San Antonio clinical caseworker Sarah Martinez, was one of the first to arrive, and quickly found herself talking to children and adults who were in a state of shock — some confused, some overwhelmed. 

“It’s not therapy, it’s being a first responder,” she said. Staff had to have an EMT or firefighter’s reflexes to respond to whatever came up, whatever happened next. 

“The people of Uvalde are the experts in this horrible, awful tragedy,” Descant said. 

They would need that first-responder mentality still when summer school started on June 7. News crews still lined the streets, many now delving into the police handling of the shooting. Politicians held press conferences. Police squads from all over Texas patrolled the city. News still broke almost every day, reopening wounds. 

For many, said Descant, the process of “reliving” the shooting went on for weeks. 

Care for the caretaker

In those first weeks, she said, Communities In Schools made its first pivot.  Even as seasoned professionals, they had not fully anticipated how much secondary trauma the staff would absorb, hearing stories, immersed in a grieving community. Already they knew rotating the teams each week was important, giving staff the chance to see their families, rest, and process. 
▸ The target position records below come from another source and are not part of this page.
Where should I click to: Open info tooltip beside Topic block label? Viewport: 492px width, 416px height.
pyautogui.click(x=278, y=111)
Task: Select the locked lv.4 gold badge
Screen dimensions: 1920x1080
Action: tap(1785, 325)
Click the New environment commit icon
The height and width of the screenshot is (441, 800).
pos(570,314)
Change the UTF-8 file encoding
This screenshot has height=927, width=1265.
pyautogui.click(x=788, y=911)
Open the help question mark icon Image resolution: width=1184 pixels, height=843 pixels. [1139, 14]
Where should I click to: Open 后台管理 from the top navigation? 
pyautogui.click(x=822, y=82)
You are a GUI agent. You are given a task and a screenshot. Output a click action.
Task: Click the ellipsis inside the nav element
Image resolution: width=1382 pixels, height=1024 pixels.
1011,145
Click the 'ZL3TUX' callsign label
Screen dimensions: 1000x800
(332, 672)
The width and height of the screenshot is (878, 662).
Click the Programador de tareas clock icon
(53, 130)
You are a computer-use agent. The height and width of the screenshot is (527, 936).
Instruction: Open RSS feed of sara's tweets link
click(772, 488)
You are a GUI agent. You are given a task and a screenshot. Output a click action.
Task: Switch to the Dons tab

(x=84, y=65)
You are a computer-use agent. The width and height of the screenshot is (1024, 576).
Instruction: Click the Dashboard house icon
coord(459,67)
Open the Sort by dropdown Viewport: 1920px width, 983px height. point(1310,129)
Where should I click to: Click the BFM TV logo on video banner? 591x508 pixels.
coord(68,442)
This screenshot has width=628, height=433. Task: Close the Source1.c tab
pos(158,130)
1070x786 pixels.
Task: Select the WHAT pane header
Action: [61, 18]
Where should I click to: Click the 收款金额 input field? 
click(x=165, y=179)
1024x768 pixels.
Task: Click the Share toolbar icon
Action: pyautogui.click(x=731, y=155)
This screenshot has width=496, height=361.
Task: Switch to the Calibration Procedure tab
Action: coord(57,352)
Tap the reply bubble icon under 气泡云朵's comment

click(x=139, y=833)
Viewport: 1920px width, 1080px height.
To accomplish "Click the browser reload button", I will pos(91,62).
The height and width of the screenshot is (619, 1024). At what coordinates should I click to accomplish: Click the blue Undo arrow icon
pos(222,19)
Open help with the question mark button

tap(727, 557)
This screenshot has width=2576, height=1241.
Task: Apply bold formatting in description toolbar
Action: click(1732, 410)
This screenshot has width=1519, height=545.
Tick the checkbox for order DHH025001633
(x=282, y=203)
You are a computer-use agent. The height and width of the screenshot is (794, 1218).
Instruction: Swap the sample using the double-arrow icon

But even a week would be too long for staff to defer attending to their own emotional wellbeing. They were experiencing the trauma second hand as people shared stories of fear and loss, and staff starting to feel the overwhelm and heaviness themselves. 

They quickly realized they would need their own emotional and mental health check-ins, focused on the impact each counselor was experiencing. 

“You have to make taking care of the caretaker a priority,” Weaver said, “It’s not an option.” 

Martinez admits she was one who needed explicit instruction to step away. “Some of us don’t know when to stop and we need to be told,” she said. “You’re grieving along with the community.” 

Grief is Long Term. Help Must Be Too

Because they would have to rotate, Weaver was clear with staff they needed to connect Uvalde residents to Communities In Schools as an organization, not to any particular staff person. More than that, they wanted students to associate school with safety, support, and care — a tall order in the wake of senseless tragedy. 

“It was about creating a safe place in a huge environment where safety and security had been attacked,” said Kim Sayers, clinical project director for Communities In Schools of San Antonio. 

The Communities In Schools rooms in each school, which staff decorated and arranged as they would on any campus, became a reliable place where a counselor was always ready to talk, listen to anyone when feelings or memories of the day of the shooting flooded in. 

While the shooting seems to eclipse all other concerns right now, it is not the only thing happening in students’ lives, Descant said. They are more than Robb Elementary students or survivors. They are kids who will experience success and love, along with disappointment, frustration, and heartbreak. 

“They had complicated lives before this,” she said, “as we all do.” 

The grief, the complications, none of it was going anywhere any time soon. Weaver and school leadership knew it would take more than a summer for healing to get a foothold. So Communities in Schools is staying.   

The district signed a contract with the nonprofit to bring in permanent Communities in Schools  counselors so that whenever grief comes, and as ordinary life picks up again, Uvalde residents will know where to go when they need someone to listen.